Em seguida, de forma liminar, o tribunal determinou a retirada das imagens do encontro das redes sociais e da transmissão oficial do evento por entender que houve divulgação de fatos inverídicos e descontextualizados sobre o sistema de votação.
Em parecer enviado ao TSE, a Procuradoria-Geral Eleitoral (PGE) defendeu que Bolsonaro seja condenado. Para o órgão, o ex-presidente divulgou aos embaixadores informações inverídicas sobre as eleições.
Durante a tramitação da ação, a defesa de Bolsonaro defendeu que o caso não poderia ser julgado pela Justiça Eleitoral. No entendimento dos advogados, o evento com os embaixadores foi realizado em 18 de julho, quando ele não era candidato oficial às eleições de 2022 e ainda não tinha sido aprovado em convenção partidária.
Rito
No início da sessão, o relator do processo, ministro Benedito Gonçalves, fez a leitura do relatório da ação, documento que resume todas as etapas percorridas pelo processo. Em seguida, os advogados do PDT e de Bolsonaro falaram por 30 minutos. O próximo a falar foi o vice-procurador Eleitoral, Paulo Gonet, que defendeu a condenação do ex-presidente Jair Bolsonaro no processo que trata da divulgação de ataques ao sistema eletrônico de votação durante reunião realizada em julho do ano passado, no Palácio da Alvorada.

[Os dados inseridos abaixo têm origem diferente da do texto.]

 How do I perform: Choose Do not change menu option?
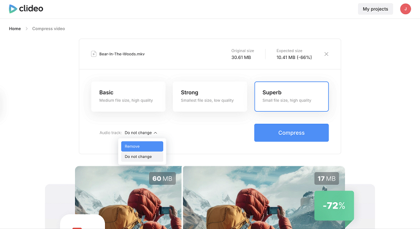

O julgamento foi suspenso e nova sessão foi marcada para a a próxima terça-feira. Antes de encerrar a sessão, o ministro Alexandre de Moraes cumprimentou a ministra Carmem Lúcia pelos 17 anos no Supremo
Faltam se manifestar os ministros: Raul Araújo, Floriano de Azevedo Marques, André Ramos Tavares, Cármen Lúcia, Nunes Marques e o presidente do Tribunal, Alexandre de Moraes.